From a certain distance LessWrong looks like the kind of place that would appeal to someone like me, so in spite of some of the negative characterizations I heard I tried browsing it through the strongest steelman goggles I could find.
The experience mainly left me with a sober respect for Groucho Marx's about not joining clubs that would have me as a member.
I think that place was at the forefront maybe 10-15 years ago and by now it's more a new generation of imitators/cargo-culters of that original vibe, which is not so appropriate to where the discourse has gone today.
Where's the equivalent place of today? The answer is necessarily murky and elusive. When a club gets famous for being the place where all the cool people hang out, it quickly ceases to be that kind of place. Cool places have to filter for the ability/connections to find them.
I would never call LW cool, but I get what you're saying. I think the problem is that its moment has passed. There was only a single moment in human history where people thought that Harry Potter fan fiction could change the world, and however snide that sounds, I don't mean it as an insult. I knew many people who were profoundly impacted by their time in that fandom (and yes, even as it moved away from its roots in fan fiction it was still fundamentally a fandom).
What happened is that the internet changed and fandom changed, and also trends in philosophy for young lonely nerds shifted away from that particular brand of rationality, to places both sunnier and darker. I think if you want to find spaces like that you now have to look either in closed Discord server or more likely offline. Substack certainly does not provide the same kind of community.
> That's one hell of a statement for a place like LessWrong.
Not that I hang out a lot at LessWrong, but it seems like a place for philosophy (and more), from an outsider perspective at least. And nihilism certainly is a perspective some hold within philosophy, so it seems like exactly the right place for a statement like that?
Nihilism is a terminology debate. Running the planet into the sun because the pianos are out of tune is a physics-based policy proposal. You want your civilization to gracefully degrade as it loses value, rationally shedding components that become untenable.

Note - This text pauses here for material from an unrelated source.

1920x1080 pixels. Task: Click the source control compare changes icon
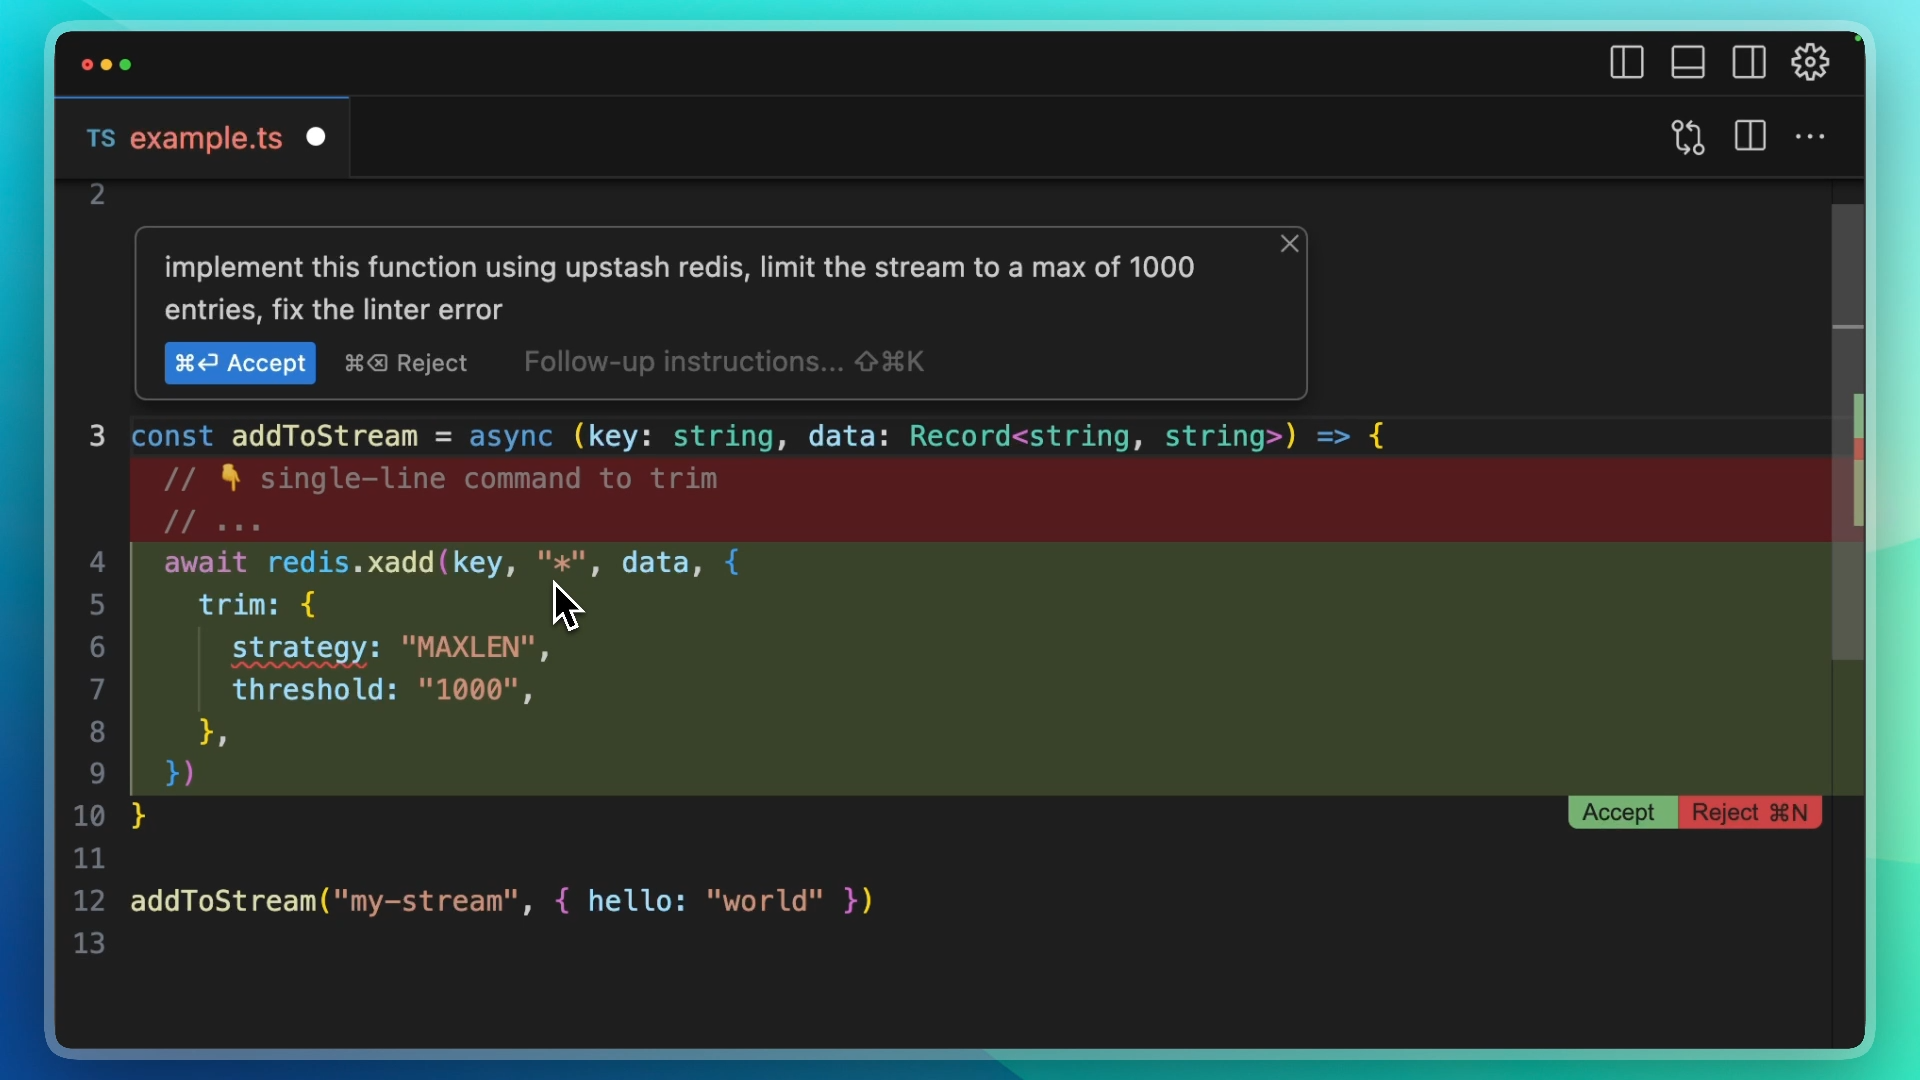1688,137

It's likely that at least one person's going to have value up to the very end as your civilization loses resources but still remains rational, something that can't be said if it went into the sun hundreds of years ago.
I doubt that this is what the author intended, but it could be interpreted to refer to human's cultural ability to pay attention to small, seemingly unimportant (if not unseen) details.

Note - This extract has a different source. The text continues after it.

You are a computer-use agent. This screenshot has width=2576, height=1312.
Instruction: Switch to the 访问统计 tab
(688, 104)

Take climate change: most informed people think this is a job for science, this is where we should exert our effort and invest our funds. But this overlooks that individual human opinion and volition plays an absolutely massive role in the problem, at many levels. From where I'm sitting, this problem is not even on science's radar, beyond general complaints about those stupid people who ruin everything (overlooking that it was science that invented the technologies that went on to enable climate change in the first place...but you see, that doesn't count, it is(!) not a part of "the" chain of causality). Metaphysical causality is something else that is basically not on science's radar, or in their Theory of "Everything".

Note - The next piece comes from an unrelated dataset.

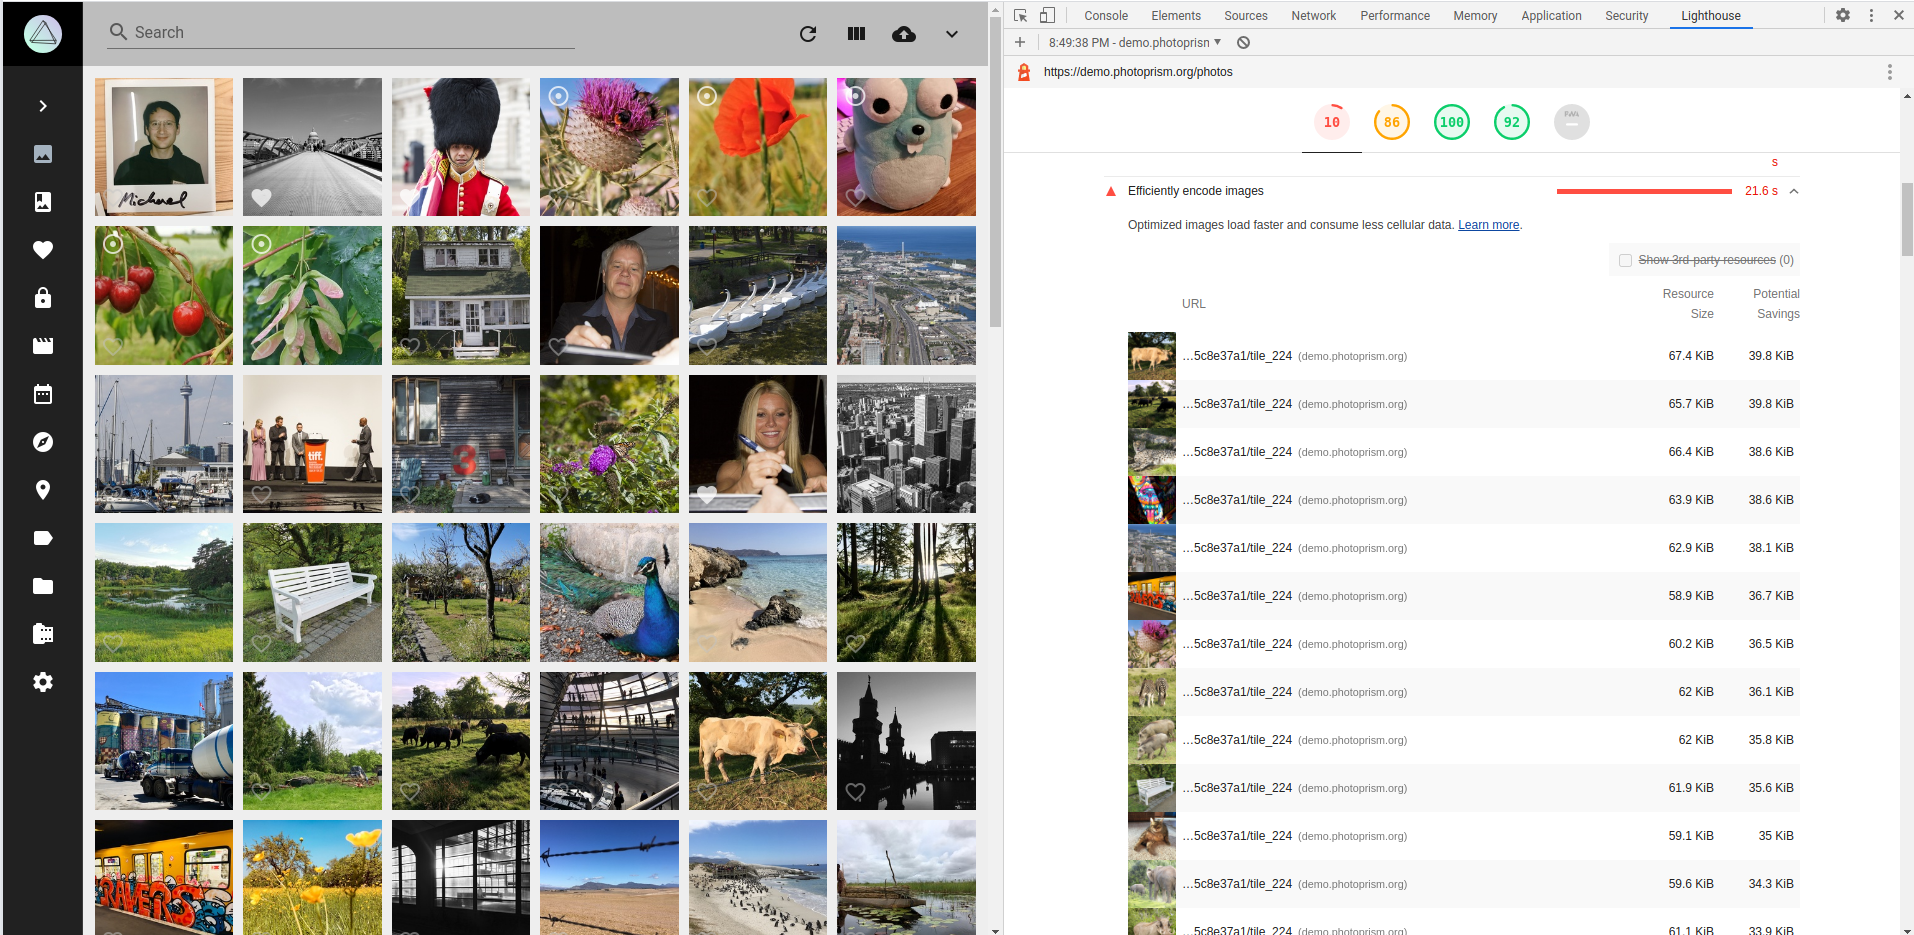This screenshot has width=1914, height=935.
Task: Click the cow photo thumbnail
Action: 757,740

But of course, all of this this is pedantic, and can be safely ignored, or better yet, suppressed.
Huh, maybe I was a little hasty. Looking again, it does seem like a joke.
I still think it’s kinda off. It doesn’t quite land. Like I’m not sure what takeaway they are trying to give. That ambiguity makes it much less funny.
It would have worked better if they connected it to the point about not automating away these skills / expertise with shittier versions, which is a great point and would be nice to end on.
That's one hell of a statement for a place like LessWrong.